Scala read only certain parts of file

I'm trying to read an input file in Scala that I know the structure of, however I only need every 9th entry. So far I have managed to read the whole thing using:
val lines = sc.textFile("hdfs://moonshot-ha-nameservice/" + args(0))
val fields = lines.map(line => line.split(","))
The issue, this leaves me with an array that is huge (we're talking 20GB of data). Not only have I seen myself forced to write some very ugly code in order to convert between RDD[Array[String]] and Array[String] but it's essentially made my code useless.
I've tried different approaches and mixes between using
.map()
.flatMap() and
.reduceByKey()
however nothing actually put my collected "cells" into the format that I need them to be.

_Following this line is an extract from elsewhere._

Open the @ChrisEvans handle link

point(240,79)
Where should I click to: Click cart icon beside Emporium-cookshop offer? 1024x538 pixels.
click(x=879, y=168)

Here's what is supposed to happen: Reading a folder of text files from our server, the code should read each "line" of text in the format:
*---------*
| NASDAQ: |
*---------*
exchange, stock_symbol, date, stock_price_open, stock_price_high, stock_price_low, stock_price_close, stock_volume, stock_price_adj_close
and only keep a hold of the stock_symbol as that is the identifier I'm counting. So far my attempts have been to turn the entire thing into an array only collect every 9th index from the first one into a collected_cells var. Issue is, based on my calculations and real life results, that code would take 335 days to run (no joke).

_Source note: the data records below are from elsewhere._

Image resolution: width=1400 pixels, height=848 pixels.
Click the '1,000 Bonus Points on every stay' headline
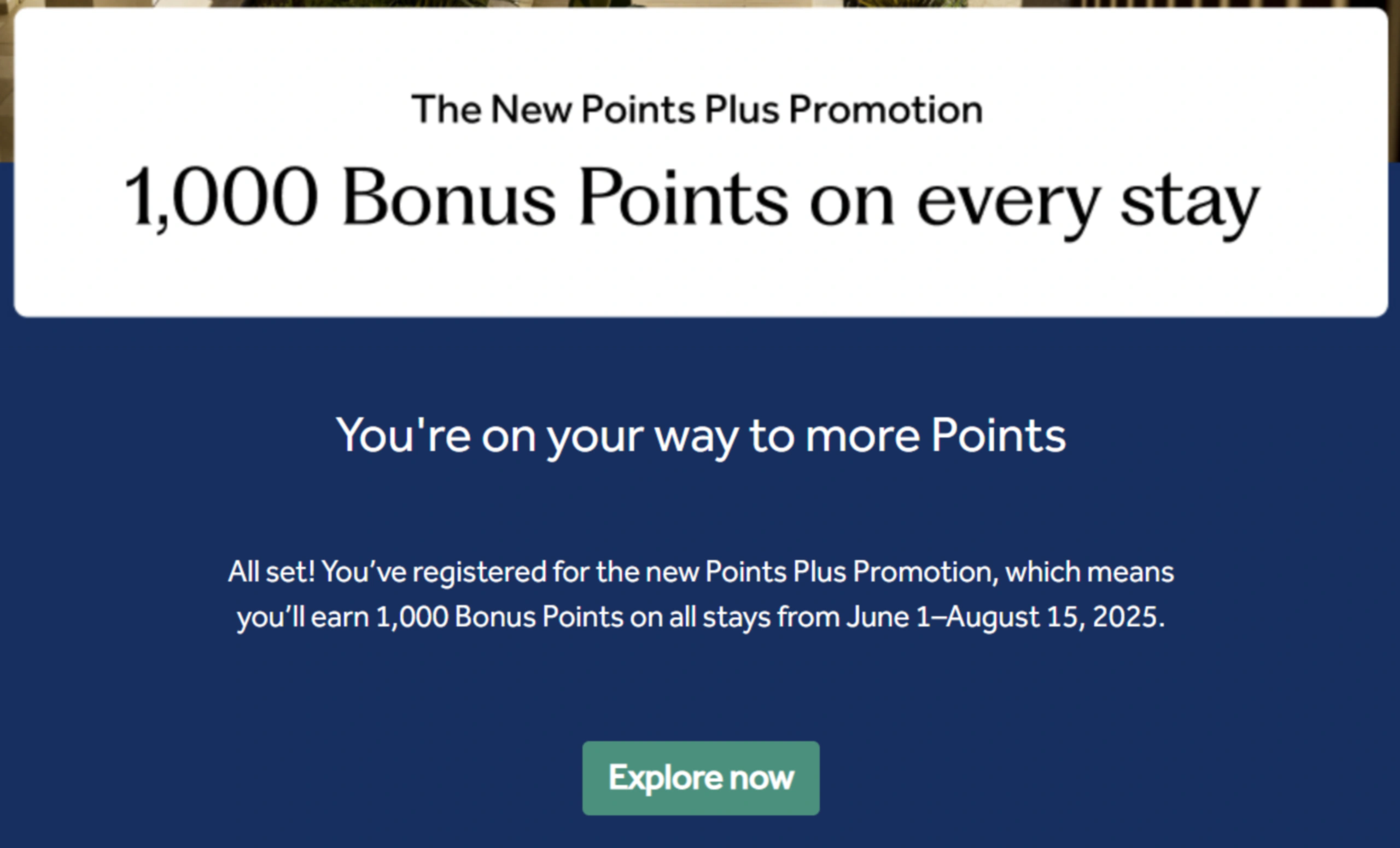pyautogui.click(x=691, y=200)
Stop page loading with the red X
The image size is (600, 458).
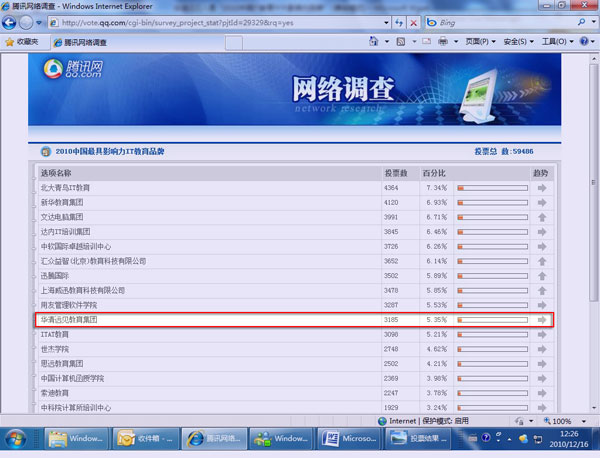(x=412, y=22)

Here's my current code for reference:
import org.apache.spark.SparkContext
import org.apache.spark.SparkContext._
import org.apache.spark.SparkConf
object SparkNum {
def main(args: Array[String]) {
// Do some Scala voodoo
val sc = new SparkContext(new SparkConf().setAppName("Spark Numerical"))

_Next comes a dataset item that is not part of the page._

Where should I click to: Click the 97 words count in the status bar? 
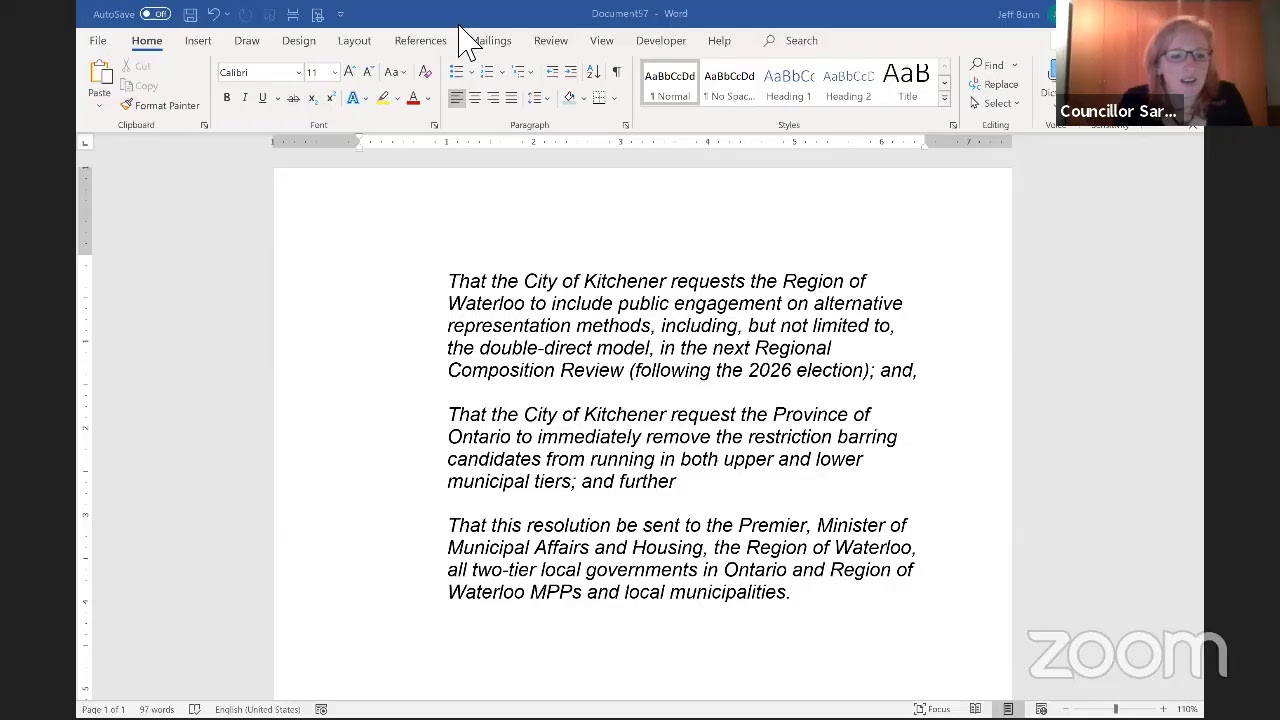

// Set input file as per HDFS structure + input args
val lines = sc.textFile("hdfs://moonshot-ha-nameservice/" + args(0))
val fields = lines.map(line => line.split(","))
var collected_cells:Array[String] = new Array[String](0)
//println("[MESSAGE] Length of CC: " + collected_cells.length)
val divider:Long = 9
val array_length = fields.count / divider
val casted_length = array_length.toInt
val indexedFields = fields.zipWithIndex
val indexKey = indexedFields.map{case (k,v) => (v,k)}
println("[MESSAGE] Number of lines: " + array_length)
println("[MESSAGE] Casted lenght of: " + casted_length)
for( i <- 1 to casted_length ) {
println("[URGENT DEBUG] Processin line " + i + " of " + casted_length)
var index = 9 * i - 8
println("[URGENT DEBUG] Index defined to be " + index)
collected_cells :+ indexKey.lookup(index)
}
println("[MESSAGE] collected_cells size: " + collected_cells.length)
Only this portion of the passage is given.